Rappelons les faits :
En 1998, un jeune ingénieur de la centrale nucléaire EDF de Gravelines devait occuper le poste de chef dexploitation de deux réacteurs. Un collectif anonyme le dénonça comme scientologue et menaça la direction de créer un scandale médiatique.
Le cadre fut muté dans une autre ville, dans une fonction moins intéressante pour lui et qui n’avait plus rien à voir avec l’année de formation qu’il venait de suivre. Il porta plainte contre EDF pour discrimination. La juge d’instruction qui instruisait l’affaire vient de décider du renvoi d’EDF en correctionnelle. Quand on sait que le vocable de « secte » n’a aucune base légale, quand on connaît la jurisprudence de la Cour européenne des droits de l’homme (voir nos articles sur les deux décisions récentes de cette cour), il y a de quoi être inquiet pour EDF.
Une affaire que nous suivrons avec le plus grand intérêt !

Après son arrêt rendu en faveur de l’Eglise de Scientologie de Russie, la Cour européenne des droits de l’homme vient de rendre un nouvel arrêt en faveur de la liberté de religion.
Le 12 avril, la Cour a condamné la Bulgarie pour avoir licencié une maître-nageuse en raison de son appartenance à un groupe religieux chrétien.
Cette enseignante était membre de « Parole de Vie », un groupe protestant d’origine américaine.
L’Etat bulgare avait invoqué des raisons concernant les qualifications de cette enseignante qui avait pourtant des diplômes universitaires et était très appréciée de ses collègues. En fait, il y a eu une campagne de presse contre « Parole de Vie ». Un député avait pris part à ces attaques, en invoquant le danger des « sectes ». En France, on connaît la chanson .

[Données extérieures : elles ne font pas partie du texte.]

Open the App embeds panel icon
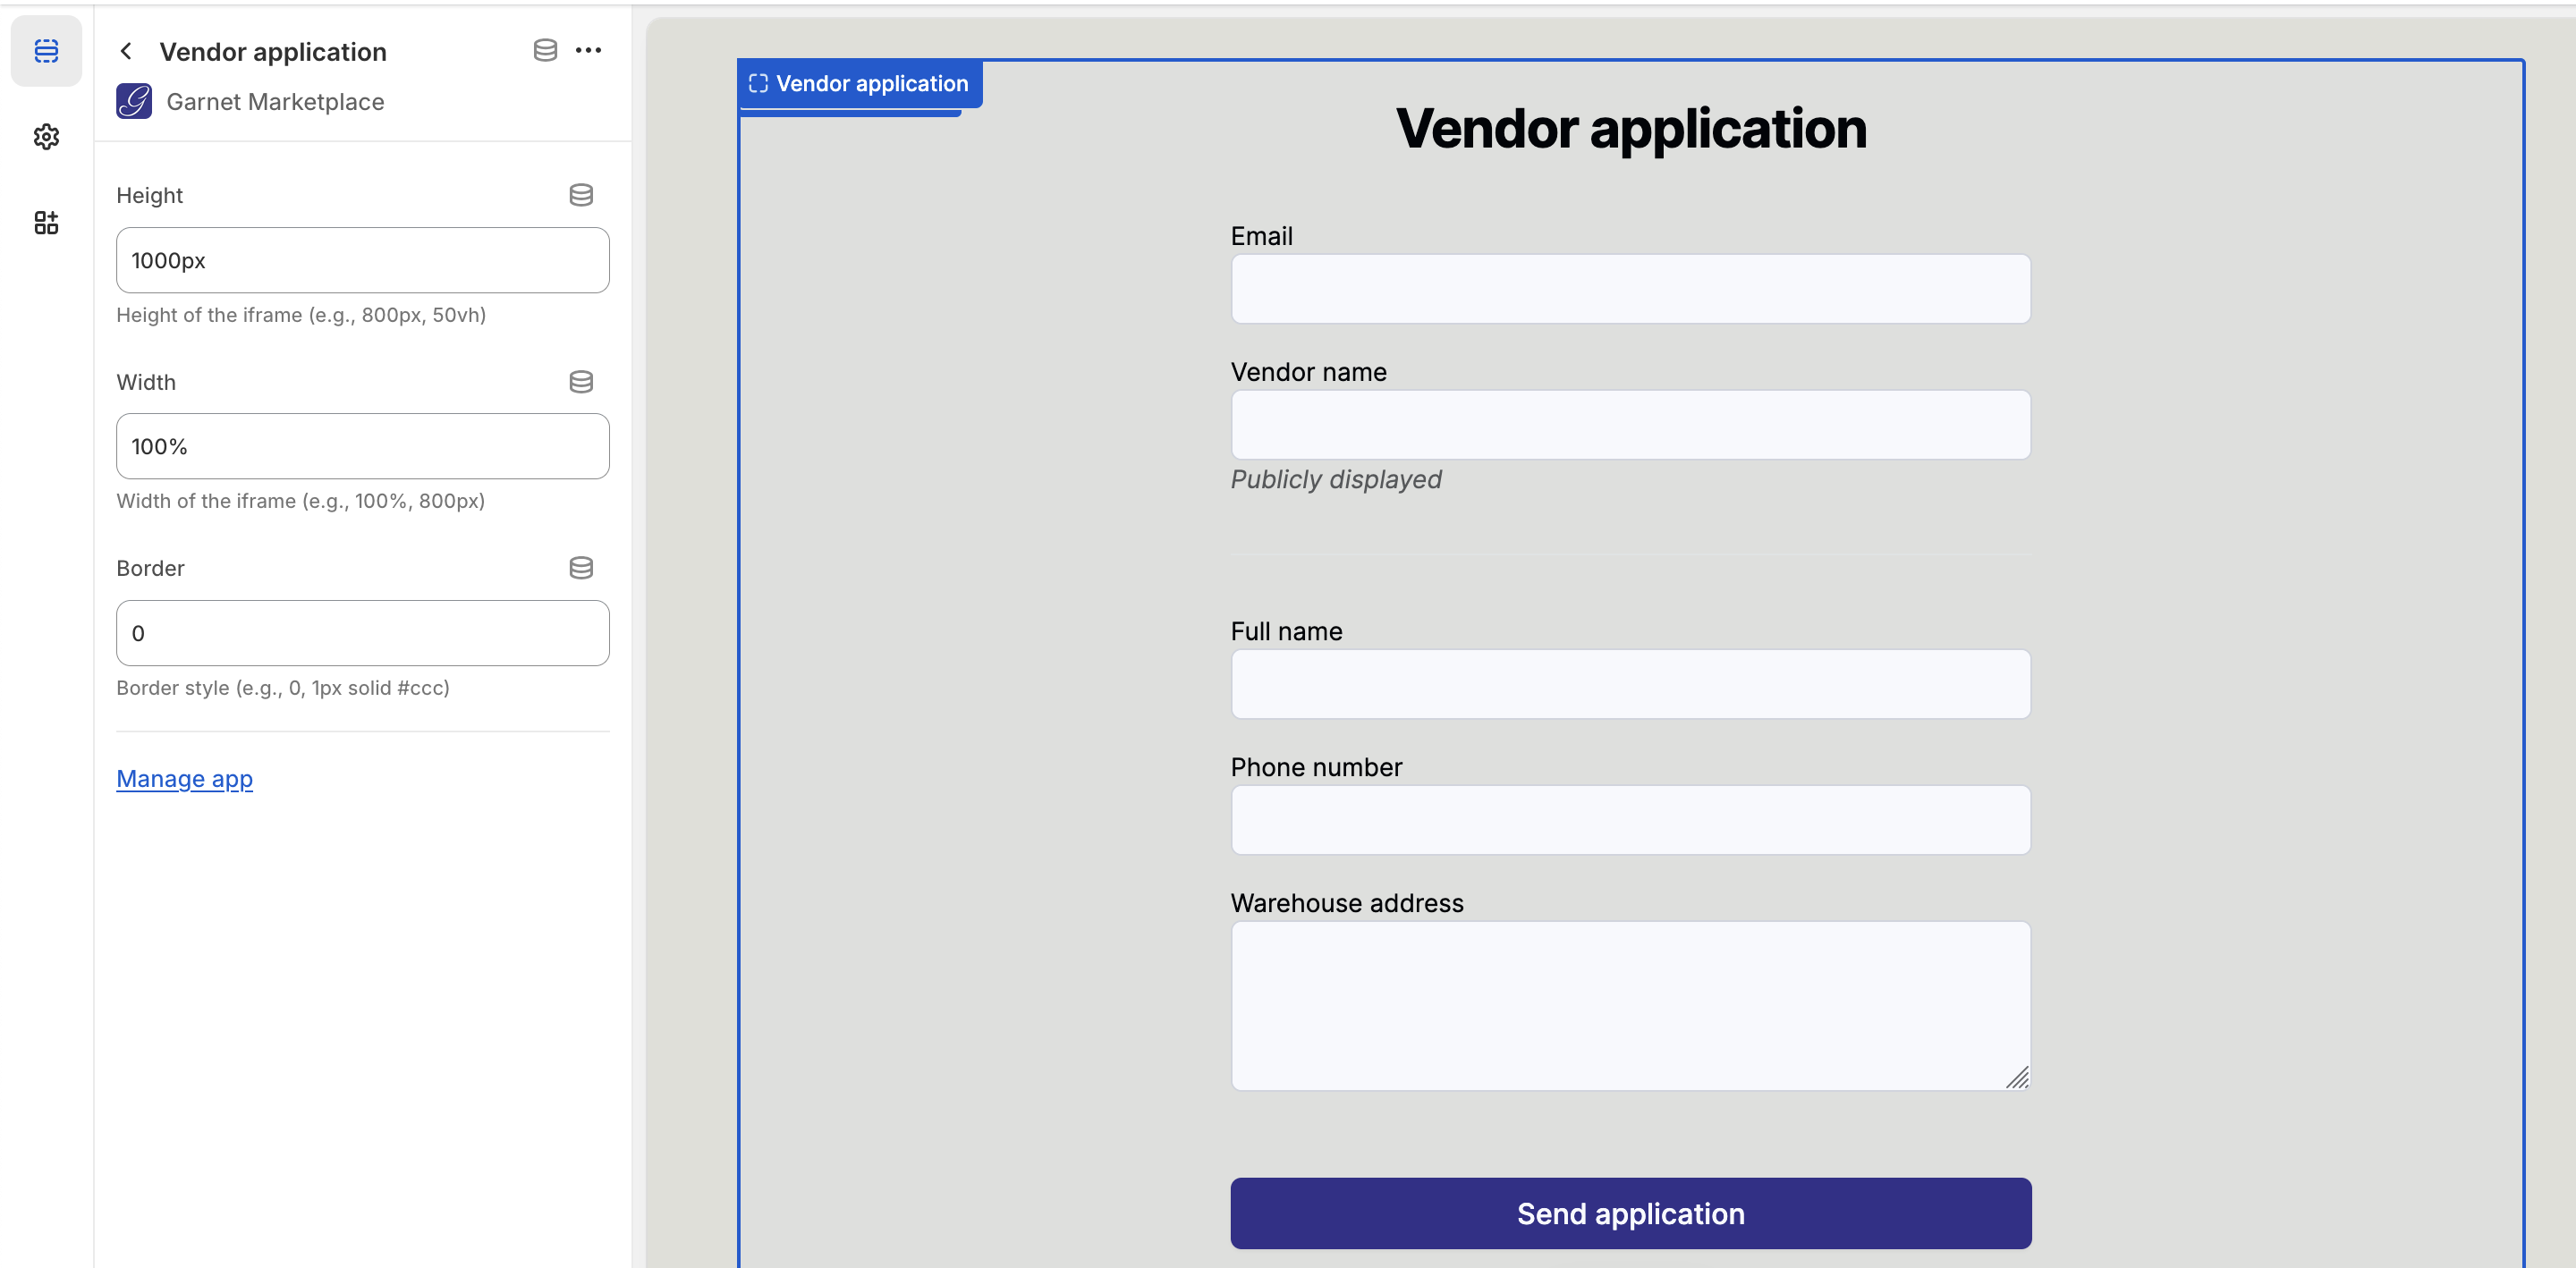This screenshot has height=1268, width=2576. [46, 222]
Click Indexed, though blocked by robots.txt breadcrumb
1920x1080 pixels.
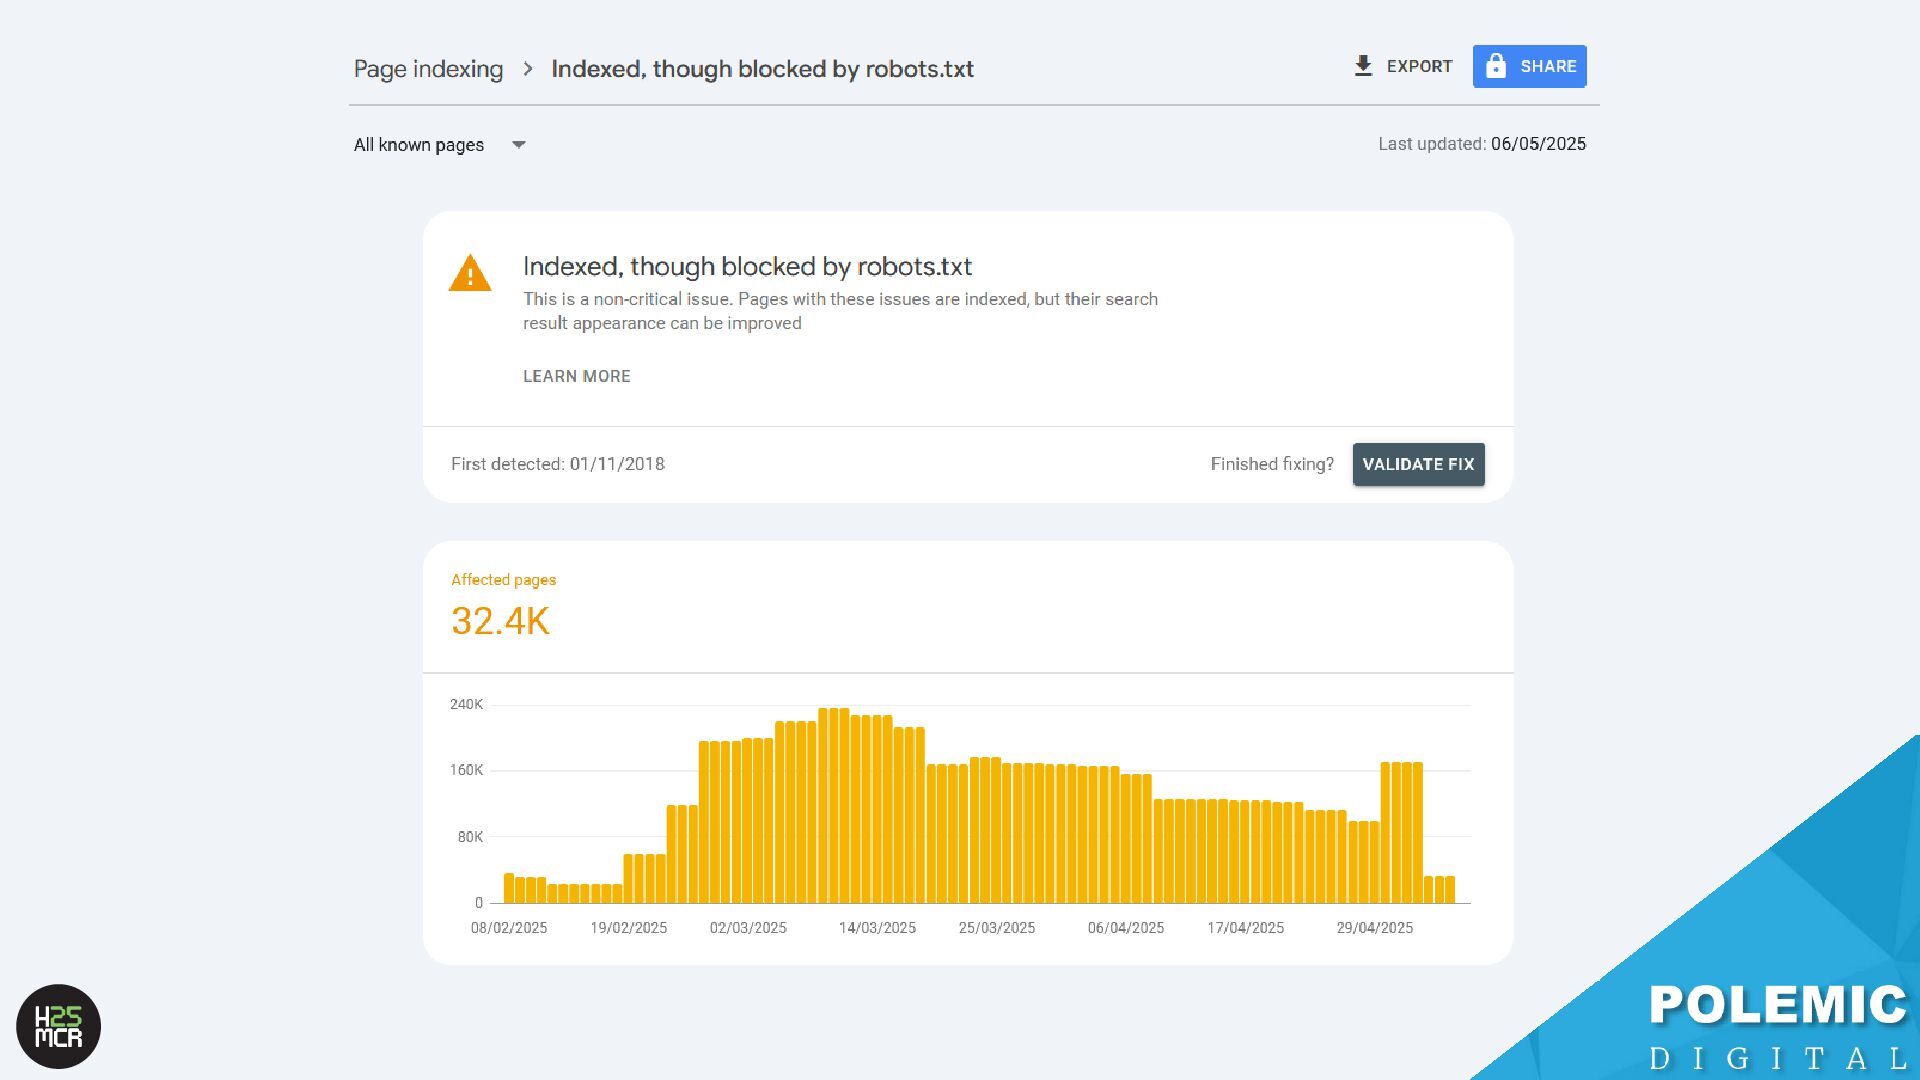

La Cour n’a pas été convaincue par les arguments de l’Etat bulgare. Elle a jugé que l’Etat bulgare avait violé la liberté de pensée, de conscience et de religion de la requérante. Les juges de Strasbourg ont conclu dans leur arrêt qu’il avait été mis fin au travail de Mme Ivanova « en raison de ses croyances et de son appartenance religieuses et pas uniquement parce que le profil de son poste avait été changé ».
Voilà qui envoie de nouveau un sérieux avertissement aux associations militantes qui s’en prennent en France aux nouveaux mouvements religieux, et aux fonctionnaires et députés qui soutiennent ces associations !
Le jugement est disponible sur le site internet de la Cour européenne (www.echr.coe.int). Réf : Cour européenne des droits de l’homme, cinquième section, affaire Ivanova c. Bulgarie, n°52435/99.